- [EXERCISE REQUIREMENTS]: Convert the part of the rows that opens with the line containing "You are a computer-use" and closes at the end of the rows into a JSON list of strings, one string per line and no blank lines. Omit the pictures.

- [DATASET RECORDS]:
──────

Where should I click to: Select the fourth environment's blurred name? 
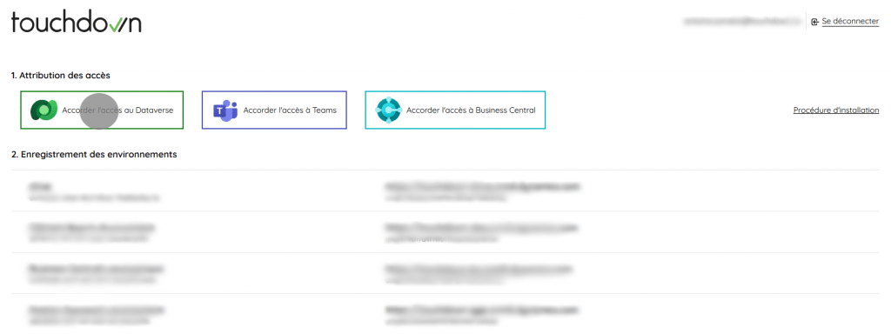(x=96, y=311)
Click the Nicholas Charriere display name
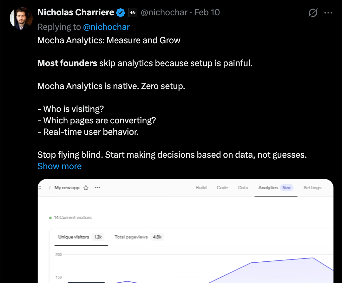 [x=76, y=13]
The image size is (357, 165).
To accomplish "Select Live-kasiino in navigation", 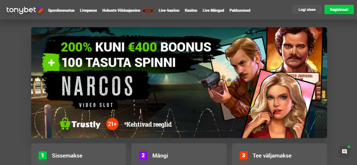I will (x=169, y=10).
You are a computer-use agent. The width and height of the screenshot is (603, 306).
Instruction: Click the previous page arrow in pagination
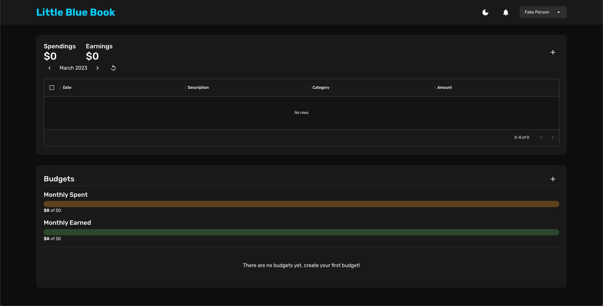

──────

- [RESULT]:
[
  "You are a computer-use agent. The width and height of the screenshot is (603, 306).",
  "Instruction: Click the previous page arrow in pagination"
]